Excerpt to read:
◇ ◇ ◇ ◇

= Avestan phonology =

Sounds used in an Iranian language

This article deals with the phonology of Avestan. Avestan is one of the Iranian languages and retained archaic voiced alveolar fricatives. It also has fricatives rather than the aspirated series seen in the closely related Indo-Aryan languages.

==Consonants==

|  |  | Labial | Dental | Alveolar | Post- alveolar | Retroflex | Palatal | Velar |  | Glottal |
| plain | labial |
| Nasal |  | m /m/ | n /n/ |  |  |  | ń /ɲ/ | ŋ /ŋ/ | ŋʷ /ŋʷ/ |  |
| Plosive | voiceless | p /p/ | t /t/ |  | č /tʃ/ |  |  | k /k/ |  |  |
| voiced | b /b/ | d /d/ |  | ǰ /dʒ/ |  |  | g /ɡ/ |  |  |
| Fricative | voiceless | f /f/ | θ /θ/ | s /s/ | š /ʃ/ | ṣ̌ /ʂ/ | š́ /ɕ/ | x /x/ | xʷ /xʷ/ | h /h/ |
| voiced | β /β/ | δ /ð/ | z /z/ | ž /ʒ/ |  |  | γ /ɣ/ |  |  |
| Approximant |  |  |  |  |  |  | y /j/ |  | v /w/ |  |
| Trill |  |  | r /r/ |  |  |  |  |  |  |  |

According to Beekes, /[ð]/ and /[ɣ]/ are allophones of /θ/ and /x/ respectively(in Old Avestan).

=== ṣ̌ versus rt ===
Avestan ṣ̌ continues Indo-Iranian *-rt-. Its phonetic value and its phonological status (one or two phonemes) are somewhat unclear.

◇ ◇ ◇ ◇

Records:
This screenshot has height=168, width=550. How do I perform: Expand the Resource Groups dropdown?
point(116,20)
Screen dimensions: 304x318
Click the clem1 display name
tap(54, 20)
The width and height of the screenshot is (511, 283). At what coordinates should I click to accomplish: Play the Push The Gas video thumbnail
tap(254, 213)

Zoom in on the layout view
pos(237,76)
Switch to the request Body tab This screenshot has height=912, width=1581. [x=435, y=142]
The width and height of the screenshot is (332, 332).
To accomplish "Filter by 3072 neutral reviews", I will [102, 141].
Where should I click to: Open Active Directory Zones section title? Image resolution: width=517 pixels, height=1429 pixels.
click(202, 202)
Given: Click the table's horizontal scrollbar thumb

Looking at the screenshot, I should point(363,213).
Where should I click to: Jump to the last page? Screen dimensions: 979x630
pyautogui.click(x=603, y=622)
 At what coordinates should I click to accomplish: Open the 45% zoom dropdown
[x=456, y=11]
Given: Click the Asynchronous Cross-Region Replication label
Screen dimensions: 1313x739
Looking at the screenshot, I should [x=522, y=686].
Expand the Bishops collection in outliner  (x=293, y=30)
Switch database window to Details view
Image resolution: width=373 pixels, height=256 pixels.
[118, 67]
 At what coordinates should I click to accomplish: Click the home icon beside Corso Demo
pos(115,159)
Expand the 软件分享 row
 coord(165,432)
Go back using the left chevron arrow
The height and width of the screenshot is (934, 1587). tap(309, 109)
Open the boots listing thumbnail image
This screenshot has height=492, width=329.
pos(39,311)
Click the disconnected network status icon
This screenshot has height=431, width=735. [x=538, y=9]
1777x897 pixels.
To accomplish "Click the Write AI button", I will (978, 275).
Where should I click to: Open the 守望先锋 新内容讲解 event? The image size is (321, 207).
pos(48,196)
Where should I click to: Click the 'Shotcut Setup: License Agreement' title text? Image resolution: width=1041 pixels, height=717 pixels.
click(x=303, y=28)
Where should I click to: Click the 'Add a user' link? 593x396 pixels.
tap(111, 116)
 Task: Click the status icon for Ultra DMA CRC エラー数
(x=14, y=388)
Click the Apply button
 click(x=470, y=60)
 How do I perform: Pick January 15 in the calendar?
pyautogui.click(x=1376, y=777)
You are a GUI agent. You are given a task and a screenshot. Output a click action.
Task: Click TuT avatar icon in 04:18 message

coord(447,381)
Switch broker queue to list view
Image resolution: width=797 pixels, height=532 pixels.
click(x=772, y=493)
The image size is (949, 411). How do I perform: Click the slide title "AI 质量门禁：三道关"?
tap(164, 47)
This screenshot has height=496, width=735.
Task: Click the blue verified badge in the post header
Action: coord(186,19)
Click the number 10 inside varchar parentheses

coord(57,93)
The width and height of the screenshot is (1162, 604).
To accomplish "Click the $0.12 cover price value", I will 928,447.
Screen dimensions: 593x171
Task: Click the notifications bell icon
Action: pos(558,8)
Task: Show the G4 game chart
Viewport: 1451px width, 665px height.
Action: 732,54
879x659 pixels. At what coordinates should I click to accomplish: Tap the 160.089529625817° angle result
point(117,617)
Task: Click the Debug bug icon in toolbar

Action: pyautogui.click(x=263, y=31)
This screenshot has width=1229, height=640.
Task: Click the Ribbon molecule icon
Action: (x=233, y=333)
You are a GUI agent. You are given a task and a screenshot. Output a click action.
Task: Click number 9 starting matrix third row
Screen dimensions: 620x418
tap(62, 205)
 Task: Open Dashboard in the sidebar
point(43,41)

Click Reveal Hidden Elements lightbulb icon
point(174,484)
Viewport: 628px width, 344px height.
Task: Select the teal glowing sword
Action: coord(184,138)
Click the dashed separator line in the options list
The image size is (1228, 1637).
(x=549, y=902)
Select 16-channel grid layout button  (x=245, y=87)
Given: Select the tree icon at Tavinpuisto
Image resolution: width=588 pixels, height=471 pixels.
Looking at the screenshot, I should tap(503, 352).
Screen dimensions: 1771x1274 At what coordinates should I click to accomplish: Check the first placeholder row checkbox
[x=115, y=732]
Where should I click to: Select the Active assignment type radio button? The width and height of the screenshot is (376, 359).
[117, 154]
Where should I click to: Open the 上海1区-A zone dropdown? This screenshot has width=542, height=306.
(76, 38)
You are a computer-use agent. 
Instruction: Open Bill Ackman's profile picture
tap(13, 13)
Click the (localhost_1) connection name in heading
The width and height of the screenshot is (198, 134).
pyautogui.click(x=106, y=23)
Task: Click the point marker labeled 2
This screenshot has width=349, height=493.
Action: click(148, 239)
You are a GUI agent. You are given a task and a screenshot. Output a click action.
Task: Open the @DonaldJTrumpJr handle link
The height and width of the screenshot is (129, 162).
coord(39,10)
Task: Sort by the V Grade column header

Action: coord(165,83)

◇ ◇ ◇ ◇

Instruction 1:
Summarize the Avestan phonology article in two sentences.
Instruction 2:
Put the lines of the records into a Markdown table with the columns "Row" and "Line", leaving out blank lines. Begin at the line that contains "Where should I click to: Click the 'Shotcut" and stop after the line that contains "click(x=772, y=493)".
The text and the records were taken from unrelated sources.

Worked solution 1:
Avestan is an Iranian language that kept archaic voiced alveolar fricatives and has fricatives where the closely related Indo-Aryan languages have an aspirated series. According to Beekes, [ð] and [ɣ] are allophones of /θ/ and /x/ in Old Avestan, while ṣ̌ continues Indo-Iranian *-rt-, and its phonetic value and phonological status are somewhat unclear.

Worked solution 2:
| Row | Line |
|---|---|
| 1 | Where should I click to: Click the 'Shotcut Setup: License Agreement' title text? Image resolution: width=1041 pixels, height=717 pixels. |
| 2 | click(x=303, y=28) |
| 3 | Where should I click to: Click the 'Add a user' link? 593x396 pixels. |
| 4 | tap(111, 116) |
| 5 |  Task: Click the status icon for Ultra DMA CRC エラー数 |
| 6 | (x=14, y=388) |
| 7 | Click the Apply button |
| 8 |  click(x=470, y=60) |
| 9 |  How do I perform: Pick January 15 in the calendar? |
| 10 | pyautogui.click(x=1376, y=777) |
| 11 | You are a GUI agent. You are given a task and a screenshot. Output a click action. |
| 12 | Task: Click TuT avatar icon in 04:18 message |
| 13 | coord(447,381) |
| 14 | Switch broker queue to list view |
| 15 | Image resolution: width=797 pixels, height=532 pixels. |
| 16 | click(x=772, y=493) |